▸ **Aufgabenstellung**:
Aus dem Auszug zur Puccini-Premiere ist der Abschnitt zwischen „Sensibilität und souveräne“ und „detailreich.“, beide Stellen eingeschlossen, wortgetreu abzuschreiben.

▸ **Vorliegender Auszug**:
++++++++++
Retter in der Not war Paolo Carignani, Opernchef in Frankfurt, und auch in
Zürich wiederholt schon im italienischen Repertoire tätig.
Sensibilität und souveräne Technik
Für die letzten zwei Proben konnte Carignani das Zepter in die Hand nehmen,
und schaffte es, dank seiner klanglichen Sensibilität, Erfahrung und
souveränen Technik - und dank des Engagements und der Professionalität des
Orchesters - die Premiere so sicher über die Runden zu bringen, als wäre er
von Anfang an dafür verantwortlich gewesen. Sein Puccini hatte Zug, ohne je
gehetzt zu wirken, hatte die nötige kernige Substanz in den gross angelegten
Kantilenen, war aber oft erstaunlich leise und kammermusikalisch
detailreich.
++++++++++
▸ **Aufgeführte Daten**:
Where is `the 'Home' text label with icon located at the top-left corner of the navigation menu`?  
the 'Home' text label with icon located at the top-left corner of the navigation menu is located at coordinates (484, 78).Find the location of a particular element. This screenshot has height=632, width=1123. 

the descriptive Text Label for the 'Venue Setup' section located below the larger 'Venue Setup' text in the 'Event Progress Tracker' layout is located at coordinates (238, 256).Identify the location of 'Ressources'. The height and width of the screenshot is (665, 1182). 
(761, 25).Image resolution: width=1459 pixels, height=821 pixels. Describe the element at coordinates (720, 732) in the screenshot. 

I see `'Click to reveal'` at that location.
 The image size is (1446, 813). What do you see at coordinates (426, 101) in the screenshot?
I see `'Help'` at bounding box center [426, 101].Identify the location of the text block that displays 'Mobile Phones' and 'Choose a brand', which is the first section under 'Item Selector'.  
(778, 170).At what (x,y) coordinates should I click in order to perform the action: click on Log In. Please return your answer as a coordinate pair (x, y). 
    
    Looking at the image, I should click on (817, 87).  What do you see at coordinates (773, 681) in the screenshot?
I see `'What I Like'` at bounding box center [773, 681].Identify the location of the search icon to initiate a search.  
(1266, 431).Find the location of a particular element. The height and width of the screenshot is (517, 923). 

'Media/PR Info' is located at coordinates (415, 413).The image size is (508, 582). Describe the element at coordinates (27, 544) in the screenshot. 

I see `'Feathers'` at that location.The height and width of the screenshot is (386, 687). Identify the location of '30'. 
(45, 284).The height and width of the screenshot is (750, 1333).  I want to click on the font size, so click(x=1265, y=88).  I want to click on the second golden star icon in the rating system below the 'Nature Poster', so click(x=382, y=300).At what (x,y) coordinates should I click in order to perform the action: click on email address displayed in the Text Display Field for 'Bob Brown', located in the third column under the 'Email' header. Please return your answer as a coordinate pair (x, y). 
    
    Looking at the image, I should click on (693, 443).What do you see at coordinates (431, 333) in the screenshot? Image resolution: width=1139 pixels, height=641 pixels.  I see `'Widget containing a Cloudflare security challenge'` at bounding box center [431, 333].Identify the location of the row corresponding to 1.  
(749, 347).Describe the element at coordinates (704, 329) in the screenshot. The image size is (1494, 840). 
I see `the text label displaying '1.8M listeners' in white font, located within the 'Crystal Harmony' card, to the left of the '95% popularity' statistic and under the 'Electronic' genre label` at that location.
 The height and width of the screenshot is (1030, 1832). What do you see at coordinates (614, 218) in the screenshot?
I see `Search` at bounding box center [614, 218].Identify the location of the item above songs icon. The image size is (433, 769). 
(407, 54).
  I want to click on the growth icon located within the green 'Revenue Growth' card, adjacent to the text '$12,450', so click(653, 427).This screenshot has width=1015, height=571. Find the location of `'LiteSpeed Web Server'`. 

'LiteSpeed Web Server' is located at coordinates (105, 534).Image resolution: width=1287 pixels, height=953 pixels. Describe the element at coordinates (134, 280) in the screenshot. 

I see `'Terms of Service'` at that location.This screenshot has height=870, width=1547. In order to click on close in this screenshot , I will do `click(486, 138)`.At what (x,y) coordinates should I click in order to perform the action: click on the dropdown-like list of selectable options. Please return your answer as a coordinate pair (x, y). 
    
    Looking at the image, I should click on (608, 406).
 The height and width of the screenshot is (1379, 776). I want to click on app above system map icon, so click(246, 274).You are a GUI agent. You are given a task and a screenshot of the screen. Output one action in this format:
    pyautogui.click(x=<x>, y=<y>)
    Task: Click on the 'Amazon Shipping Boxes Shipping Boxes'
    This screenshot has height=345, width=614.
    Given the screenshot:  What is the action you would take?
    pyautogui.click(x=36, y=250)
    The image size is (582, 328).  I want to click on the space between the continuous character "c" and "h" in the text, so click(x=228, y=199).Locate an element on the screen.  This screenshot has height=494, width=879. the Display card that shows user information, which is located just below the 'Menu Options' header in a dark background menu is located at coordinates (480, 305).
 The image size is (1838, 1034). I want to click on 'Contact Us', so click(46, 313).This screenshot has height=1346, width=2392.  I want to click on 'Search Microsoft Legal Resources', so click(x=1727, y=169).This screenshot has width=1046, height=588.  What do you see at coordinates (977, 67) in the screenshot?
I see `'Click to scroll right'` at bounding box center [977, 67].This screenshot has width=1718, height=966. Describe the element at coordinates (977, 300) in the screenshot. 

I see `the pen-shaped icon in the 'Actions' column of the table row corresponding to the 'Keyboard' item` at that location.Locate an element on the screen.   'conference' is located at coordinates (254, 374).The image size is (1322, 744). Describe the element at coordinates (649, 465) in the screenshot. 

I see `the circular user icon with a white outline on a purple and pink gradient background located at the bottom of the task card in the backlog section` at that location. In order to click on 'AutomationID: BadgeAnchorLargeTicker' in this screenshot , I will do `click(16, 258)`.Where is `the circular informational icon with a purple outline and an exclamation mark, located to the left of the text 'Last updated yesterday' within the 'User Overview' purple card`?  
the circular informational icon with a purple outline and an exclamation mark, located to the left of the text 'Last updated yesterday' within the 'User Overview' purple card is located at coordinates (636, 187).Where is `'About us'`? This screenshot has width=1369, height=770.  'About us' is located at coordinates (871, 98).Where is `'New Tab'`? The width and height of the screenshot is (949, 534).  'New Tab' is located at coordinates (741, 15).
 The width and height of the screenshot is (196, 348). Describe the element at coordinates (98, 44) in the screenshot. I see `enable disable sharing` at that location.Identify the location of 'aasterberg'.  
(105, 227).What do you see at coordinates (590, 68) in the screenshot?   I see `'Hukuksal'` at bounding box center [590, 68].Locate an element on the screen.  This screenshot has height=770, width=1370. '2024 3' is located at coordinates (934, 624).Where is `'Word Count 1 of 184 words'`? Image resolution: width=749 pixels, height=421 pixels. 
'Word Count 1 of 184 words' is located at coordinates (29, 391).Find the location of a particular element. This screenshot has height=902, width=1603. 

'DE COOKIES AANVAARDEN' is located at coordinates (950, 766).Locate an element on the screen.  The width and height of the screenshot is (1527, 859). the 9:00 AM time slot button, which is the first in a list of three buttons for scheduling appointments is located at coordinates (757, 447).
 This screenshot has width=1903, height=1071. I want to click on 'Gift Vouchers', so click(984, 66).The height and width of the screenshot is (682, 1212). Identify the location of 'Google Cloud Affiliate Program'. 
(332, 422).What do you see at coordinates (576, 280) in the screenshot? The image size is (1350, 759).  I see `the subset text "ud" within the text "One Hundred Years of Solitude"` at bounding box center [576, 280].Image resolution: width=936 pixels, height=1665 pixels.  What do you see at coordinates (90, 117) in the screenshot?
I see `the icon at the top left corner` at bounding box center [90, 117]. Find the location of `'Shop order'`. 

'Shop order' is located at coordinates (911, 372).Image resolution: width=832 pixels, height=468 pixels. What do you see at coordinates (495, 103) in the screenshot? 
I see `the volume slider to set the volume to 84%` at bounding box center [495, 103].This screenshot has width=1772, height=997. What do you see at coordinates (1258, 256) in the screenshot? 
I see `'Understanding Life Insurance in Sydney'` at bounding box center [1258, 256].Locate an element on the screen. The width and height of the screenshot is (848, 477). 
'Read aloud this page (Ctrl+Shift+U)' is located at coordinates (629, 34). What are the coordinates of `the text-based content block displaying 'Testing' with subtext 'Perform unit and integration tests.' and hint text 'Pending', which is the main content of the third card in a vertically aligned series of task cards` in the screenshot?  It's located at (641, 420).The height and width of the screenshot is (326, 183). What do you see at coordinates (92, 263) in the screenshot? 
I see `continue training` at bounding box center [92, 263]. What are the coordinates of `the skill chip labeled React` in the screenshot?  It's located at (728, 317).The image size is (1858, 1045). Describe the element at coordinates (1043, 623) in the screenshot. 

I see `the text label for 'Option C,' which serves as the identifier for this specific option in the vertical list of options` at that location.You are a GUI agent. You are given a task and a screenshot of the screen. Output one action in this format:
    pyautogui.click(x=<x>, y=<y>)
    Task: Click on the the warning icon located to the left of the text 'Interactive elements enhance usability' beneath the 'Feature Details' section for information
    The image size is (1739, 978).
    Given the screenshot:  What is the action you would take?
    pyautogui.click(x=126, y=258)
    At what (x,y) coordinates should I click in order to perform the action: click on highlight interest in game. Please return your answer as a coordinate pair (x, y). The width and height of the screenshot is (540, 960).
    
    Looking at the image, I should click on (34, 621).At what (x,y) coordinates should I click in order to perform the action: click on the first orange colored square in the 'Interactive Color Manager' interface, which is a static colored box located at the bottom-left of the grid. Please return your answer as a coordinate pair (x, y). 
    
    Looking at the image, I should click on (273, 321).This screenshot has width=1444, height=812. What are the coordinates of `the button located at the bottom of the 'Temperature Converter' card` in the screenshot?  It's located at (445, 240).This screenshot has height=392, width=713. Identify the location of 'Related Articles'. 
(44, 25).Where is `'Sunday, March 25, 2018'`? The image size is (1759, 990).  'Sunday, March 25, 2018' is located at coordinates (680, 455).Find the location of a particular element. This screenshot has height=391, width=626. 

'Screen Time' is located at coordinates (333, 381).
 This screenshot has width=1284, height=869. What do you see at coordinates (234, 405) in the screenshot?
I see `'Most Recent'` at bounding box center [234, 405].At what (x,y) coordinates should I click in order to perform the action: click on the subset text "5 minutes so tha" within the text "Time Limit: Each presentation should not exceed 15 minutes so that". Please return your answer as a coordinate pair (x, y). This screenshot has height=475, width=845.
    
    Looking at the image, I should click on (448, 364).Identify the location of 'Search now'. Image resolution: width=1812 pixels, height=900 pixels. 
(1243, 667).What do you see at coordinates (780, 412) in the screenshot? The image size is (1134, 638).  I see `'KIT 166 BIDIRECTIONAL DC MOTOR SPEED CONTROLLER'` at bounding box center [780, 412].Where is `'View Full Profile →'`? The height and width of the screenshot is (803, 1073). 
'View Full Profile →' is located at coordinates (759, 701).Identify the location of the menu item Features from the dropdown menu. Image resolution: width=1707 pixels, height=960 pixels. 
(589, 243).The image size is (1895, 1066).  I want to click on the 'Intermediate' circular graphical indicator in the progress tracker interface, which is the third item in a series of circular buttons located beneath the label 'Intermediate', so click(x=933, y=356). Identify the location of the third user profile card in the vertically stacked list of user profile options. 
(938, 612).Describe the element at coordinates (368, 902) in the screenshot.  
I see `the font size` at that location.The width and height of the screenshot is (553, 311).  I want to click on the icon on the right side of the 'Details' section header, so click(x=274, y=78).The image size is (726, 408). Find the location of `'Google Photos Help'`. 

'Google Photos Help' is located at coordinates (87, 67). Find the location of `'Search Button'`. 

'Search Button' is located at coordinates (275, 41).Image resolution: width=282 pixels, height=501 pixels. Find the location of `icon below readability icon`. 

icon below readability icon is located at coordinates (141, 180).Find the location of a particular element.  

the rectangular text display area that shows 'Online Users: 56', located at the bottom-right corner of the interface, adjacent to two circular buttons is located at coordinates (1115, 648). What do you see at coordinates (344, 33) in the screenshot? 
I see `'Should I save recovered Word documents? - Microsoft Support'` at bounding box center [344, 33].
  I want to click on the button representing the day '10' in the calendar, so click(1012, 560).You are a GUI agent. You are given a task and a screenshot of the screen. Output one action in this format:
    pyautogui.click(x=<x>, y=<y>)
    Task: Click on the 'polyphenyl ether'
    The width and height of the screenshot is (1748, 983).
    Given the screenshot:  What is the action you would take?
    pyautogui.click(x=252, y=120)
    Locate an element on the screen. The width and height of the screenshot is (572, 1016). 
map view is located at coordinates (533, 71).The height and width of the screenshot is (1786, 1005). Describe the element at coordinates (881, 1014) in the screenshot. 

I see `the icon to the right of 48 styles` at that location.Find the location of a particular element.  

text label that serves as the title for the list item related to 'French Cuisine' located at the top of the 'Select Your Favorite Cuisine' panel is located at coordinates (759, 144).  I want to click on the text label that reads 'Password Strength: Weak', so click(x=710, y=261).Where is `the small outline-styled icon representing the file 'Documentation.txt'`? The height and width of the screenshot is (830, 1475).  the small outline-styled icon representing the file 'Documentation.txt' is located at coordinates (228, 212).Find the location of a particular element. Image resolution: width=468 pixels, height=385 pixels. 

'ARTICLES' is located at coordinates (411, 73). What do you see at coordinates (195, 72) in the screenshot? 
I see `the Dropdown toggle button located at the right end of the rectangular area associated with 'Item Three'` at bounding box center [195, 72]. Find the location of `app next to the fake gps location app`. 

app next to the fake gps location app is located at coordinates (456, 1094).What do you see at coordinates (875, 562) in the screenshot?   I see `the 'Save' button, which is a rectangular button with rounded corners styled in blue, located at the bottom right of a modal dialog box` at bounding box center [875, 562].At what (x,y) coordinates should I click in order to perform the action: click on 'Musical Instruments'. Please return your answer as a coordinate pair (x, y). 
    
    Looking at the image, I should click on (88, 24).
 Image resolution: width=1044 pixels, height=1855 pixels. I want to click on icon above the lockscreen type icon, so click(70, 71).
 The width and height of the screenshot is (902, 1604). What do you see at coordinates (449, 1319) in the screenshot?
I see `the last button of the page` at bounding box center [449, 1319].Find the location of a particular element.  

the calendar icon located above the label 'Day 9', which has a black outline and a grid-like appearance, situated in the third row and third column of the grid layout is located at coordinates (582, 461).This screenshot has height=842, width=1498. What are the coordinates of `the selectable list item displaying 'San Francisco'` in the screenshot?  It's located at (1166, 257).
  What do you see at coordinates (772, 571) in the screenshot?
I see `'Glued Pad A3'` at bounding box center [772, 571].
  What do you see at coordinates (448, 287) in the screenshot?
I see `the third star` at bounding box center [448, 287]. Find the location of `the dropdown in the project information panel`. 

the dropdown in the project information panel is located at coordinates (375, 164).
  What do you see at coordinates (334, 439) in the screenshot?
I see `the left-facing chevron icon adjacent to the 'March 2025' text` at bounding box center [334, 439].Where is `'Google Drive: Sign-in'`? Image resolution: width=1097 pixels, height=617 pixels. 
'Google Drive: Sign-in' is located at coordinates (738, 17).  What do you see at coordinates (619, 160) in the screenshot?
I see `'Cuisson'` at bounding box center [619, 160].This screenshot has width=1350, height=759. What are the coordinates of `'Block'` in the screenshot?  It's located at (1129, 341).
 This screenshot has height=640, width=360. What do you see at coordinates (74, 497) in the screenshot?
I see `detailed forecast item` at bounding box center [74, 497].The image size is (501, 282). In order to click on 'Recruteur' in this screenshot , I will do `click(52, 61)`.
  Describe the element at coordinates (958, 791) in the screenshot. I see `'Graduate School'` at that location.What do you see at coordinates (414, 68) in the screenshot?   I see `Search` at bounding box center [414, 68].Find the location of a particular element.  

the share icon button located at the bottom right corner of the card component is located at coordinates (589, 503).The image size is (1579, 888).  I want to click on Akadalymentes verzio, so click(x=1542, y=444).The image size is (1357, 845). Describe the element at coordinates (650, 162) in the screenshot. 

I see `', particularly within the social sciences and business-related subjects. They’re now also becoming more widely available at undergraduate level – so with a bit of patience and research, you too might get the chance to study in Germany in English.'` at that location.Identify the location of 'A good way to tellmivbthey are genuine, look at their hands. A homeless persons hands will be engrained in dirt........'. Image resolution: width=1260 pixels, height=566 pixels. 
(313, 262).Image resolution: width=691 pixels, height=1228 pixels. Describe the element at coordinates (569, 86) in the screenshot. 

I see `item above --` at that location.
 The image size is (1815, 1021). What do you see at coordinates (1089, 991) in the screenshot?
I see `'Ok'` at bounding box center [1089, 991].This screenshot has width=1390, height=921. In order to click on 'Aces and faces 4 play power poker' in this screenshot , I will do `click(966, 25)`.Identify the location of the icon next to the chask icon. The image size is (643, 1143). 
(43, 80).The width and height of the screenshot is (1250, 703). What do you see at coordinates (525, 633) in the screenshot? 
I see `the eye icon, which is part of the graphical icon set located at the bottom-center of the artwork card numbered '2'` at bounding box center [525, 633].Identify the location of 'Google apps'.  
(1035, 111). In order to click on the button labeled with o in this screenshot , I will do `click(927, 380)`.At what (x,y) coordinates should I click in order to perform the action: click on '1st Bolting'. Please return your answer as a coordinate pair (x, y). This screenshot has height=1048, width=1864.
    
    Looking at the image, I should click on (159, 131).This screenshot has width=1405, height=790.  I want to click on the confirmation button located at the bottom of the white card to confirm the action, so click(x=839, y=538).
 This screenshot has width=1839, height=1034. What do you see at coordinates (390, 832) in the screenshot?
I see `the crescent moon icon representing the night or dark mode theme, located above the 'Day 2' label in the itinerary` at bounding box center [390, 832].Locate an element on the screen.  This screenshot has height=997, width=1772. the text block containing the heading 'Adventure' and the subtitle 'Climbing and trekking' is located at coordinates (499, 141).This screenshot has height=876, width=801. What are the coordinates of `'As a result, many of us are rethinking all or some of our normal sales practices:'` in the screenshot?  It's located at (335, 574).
++++++++++
▸ **Lösung**:
Sensibilität und souveräne Technik
Für die letzten zwei Proben konnte Carignani das Zepter in die Hand nehmen,
und schaffte es, dank seiner klanglichen Sensibilität, Erfahrung und
souveränen Technik - und dank des Engagements und der Professionalität des
Orchesters - die Premiere so sicher über die Runden zu bringen, als wäre er
von Anfang an dafür verantwortlich gewesen. Sein Puccini hatte Zug, ohne je
gehetzt zu wirken, hatte die nötige kernige Substanz in den gross angelegten
Kantilenen, war aber oft erstaunlich leise und kammermusikalisch
detailreich.